__WORK REQUIRED__.
Pick out every line of the records below that contains the word "screenshot", and copy each one. Case counts.

__RECORDS PROVIDED__.
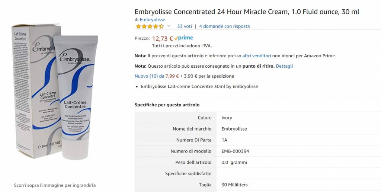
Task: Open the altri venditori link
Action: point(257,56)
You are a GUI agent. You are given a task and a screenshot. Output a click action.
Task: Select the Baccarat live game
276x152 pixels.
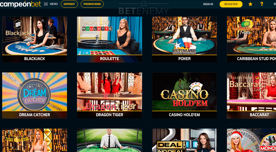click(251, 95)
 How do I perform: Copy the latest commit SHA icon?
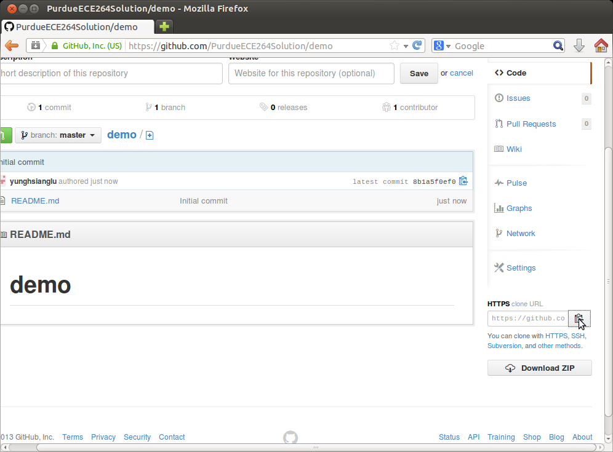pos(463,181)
...
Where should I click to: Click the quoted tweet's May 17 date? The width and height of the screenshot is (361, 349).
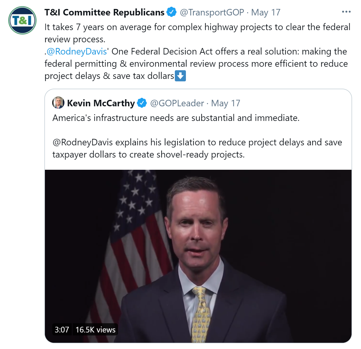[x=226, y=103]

__FINAL RESULT__.
You are a GUI agent. You are given a task and a screenshot. Output a click action.
Where should I click to: Click the quoted tweet's May 17 date? The width and height of the screenshot is (361, 349).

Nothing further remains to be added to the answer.